**YOUR OBJECTIVE**: Check every line below for the word "email" and copy each one that has it.

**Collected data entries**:
■ ■ ■ ■

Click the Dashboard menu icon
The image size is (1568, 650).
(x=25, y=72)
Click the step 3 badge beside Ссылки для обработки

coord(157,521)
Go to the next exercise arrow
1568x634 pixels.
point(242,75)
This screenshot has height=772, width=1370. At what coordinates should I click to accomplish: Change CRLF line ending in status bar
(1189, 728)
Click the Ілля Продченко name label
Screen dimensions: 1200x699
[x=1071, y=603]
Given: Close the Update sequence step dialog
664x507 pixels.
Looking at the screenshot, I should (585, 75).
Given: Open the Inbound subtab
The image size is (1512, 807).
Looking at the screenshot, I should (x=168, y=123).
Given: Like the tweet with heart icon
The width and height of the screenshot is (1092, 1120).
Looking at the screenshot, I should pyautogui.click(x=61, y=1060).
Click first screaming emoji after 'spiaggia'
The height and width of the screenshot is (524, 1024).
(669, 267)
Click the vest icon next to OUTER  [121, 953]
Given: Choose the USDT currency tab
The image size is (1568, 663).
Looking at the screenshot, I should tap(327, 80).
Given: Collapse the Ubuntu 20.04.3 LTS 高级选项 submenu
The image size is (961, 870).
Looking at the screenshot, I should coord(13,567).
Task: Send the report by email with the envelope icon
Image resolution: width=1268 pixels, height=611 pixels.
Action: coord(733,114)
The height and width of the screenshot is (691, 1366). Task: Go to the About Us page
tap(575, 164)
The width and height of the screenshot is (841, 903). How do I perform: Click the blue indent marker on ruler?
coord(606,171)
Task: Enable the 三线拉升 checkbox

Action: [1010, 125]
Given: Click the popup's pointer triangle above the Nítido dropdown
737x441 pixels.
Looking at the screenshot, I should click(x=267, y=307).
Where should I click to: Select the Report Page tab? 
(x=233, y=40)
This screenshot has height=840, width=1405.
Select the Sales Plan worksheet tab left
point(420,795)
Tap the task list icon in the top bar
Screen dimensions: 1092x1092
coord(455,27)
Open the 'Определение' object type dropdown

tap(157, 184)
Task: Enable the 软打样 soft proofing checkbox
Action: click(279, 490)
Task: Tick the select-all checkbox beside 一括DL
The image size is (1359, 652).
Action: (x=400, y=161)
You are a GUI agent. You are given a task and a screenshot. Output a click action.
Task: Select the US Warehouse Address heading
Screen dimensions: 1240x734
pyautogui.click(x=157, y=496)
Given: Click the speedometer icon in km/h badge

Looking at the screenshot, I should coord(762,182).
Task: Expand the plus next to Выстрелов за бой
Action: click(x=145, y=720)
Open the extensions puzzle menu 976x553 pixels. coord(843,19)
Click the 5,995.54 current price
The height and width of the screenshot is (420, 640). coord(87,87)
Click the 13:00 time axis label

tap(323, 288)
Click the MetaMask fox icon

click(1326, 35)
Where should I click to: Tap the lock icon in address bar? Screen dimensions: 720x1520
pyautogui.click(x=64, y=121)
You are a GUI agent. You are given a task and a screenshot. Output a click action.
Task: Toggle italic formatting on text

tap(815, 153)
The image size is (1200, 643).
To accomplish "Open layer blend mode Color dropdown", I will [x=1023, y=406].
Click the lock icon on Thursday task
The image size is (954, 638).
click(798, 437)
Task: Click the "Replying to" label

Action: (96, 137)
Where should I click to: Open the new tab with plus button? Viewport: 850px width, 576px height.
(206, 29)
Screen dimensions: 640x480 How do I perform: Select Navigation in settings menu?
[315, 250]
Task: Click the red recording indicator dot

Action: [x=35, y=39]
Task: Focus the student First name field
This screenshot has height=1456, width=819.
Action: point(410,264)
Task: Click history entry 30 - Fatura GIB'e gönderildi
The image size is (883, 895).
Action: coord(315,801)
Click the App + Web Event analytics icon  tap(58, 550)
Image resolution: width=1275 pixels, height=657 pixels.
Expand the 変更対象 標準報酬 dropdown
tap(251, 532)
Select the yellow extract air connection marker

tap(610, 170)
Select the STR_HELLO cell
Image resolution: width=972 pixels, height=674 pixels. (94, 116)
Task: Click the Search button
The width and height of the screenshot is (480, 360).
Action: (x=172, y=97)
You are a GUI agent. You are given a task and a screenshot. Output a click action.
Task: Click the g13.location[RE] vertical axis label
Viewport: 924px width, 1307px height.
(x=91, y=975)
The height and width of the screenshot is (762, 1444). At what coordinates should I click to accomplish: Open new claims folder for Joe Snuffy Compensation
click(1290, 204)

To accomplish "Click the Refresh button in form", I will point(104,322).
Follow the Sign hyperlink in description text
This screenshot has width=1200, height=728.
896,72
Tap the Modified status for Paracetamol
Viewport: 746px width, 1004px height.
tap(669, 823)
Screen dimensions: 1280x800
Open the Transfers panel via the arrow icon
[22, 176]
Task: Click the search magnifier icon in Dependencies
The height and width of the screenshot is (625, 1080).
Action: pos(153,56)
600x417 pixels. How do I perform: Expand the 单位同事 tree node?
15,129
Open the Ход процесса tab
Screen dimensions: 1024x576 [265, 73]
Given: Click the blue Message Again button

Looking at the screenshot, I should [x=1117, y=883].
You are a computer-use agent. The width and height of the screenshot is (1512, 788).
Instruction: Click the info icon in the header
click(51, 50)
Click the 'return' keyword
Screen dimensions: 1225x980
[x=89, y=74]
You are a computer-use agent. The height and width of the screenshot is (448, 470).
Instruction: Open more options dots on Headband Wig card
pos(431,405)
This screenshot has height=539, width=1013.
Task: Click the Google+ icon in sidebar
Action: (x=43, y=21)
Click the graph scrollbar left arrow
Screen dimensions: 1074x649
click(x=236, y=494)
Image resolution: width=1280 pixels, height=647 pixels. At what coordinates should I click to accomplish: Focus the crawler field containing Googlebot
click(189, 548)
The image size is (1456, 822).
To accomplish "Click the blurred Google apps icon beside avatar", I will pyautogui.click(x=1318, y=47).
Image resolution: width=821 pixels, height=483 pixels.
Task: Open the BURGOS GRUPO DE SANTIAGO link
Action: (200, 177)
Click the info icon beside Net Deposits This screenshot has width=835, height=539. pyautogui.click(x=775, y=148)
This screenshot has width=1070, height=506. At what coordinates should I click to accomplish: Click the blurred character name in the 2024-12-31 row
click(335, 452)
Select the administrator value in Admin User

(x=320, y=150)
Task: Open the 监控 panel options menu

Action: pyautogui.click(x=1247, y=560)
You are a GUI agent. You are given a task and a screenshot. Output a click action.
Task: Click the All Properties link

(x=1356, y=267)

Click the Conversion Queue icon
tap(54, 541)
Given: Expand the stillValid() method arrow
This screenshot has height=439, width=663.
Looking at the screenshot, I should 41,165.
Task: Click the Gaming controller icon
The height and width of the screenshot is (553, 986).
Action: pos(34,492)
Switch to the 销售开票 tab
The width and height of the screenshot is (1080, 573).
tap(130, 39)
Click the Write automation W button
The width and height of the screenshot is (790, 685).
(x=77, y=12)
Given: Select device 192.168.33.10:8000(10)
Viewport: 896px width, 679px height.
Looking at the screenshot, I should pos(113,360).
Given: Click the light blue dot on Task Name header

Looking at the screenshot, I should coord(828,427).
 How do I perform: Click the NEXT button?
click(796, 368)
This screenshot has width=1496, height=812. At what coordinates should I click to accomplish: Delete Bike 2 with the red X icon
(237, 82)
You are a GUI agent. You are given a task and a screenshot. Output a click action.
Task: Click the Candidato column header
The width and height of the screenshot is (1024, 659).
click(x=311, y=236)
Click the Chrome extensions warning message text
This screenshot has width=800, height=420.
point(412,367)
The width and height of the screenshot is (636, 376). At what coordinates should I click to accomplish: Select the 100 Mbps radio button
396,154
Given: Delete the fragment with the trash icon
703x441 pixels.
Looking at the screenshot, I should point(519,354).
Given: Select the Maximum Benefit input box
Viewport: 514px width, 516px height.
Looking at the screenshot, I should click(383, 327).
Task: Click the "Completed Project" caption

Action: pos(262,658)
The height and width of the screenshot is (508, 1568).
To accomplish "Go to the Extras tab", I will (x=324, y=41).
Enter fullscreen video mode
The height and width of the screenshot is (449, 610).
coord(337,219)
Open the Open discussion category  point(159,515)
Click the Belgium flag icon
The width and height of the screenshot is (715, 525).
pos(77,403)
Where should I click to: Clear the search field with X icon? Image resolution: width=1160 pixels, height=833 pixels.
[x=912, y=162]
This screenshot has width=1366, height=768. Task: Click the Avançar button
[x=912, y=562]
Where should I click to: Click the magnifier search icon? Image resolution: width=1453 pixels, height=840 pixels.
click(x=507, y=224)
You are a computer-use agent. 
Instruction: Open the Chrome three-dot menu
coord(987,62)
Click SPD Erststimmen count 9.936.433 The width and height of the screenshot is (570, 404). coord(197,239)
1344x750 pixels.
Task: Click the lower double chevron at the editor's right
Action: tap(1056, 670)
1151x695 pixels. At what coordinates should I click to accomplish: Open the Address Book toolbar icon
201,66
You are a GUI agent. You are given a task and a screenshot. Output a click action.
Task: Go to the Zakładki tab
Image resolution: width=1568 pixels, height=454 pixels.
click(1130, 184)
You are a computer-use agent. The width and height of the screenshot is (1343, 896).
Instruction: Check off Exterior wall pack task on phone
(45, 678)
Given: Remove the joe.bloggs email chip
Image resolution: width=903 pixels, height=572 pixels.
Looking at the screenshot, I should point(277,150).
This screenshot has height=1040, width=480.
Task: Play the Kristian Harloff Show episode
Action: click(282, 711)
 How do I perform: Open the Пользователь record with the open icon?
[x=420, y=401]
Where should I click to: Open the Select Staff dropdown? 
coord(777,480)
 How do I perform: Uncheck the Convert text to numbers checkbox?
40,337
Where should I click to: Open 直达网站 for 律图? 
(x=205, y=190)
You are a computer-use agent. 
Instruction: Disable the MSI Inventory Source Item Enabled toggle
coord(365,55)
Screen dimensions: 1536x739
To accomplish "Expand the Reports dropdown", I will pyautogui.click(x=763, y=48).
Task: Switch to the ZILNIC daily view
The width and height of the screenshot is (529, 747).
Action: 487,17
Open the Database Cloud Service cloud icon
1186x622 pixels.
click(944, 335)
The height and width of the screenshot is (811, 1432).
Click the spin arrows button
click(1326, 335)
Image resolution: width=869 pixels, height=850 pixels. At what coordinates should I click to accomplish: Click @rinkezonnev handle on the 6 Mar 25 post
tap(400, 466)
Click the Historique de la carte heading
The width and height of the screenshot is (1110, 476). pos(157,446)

■ ■ ■ ■

**EXPECTED ANSWER**:
Task: Send the report by email with the envelope icon
Given: Remove the joe.bloggs email chip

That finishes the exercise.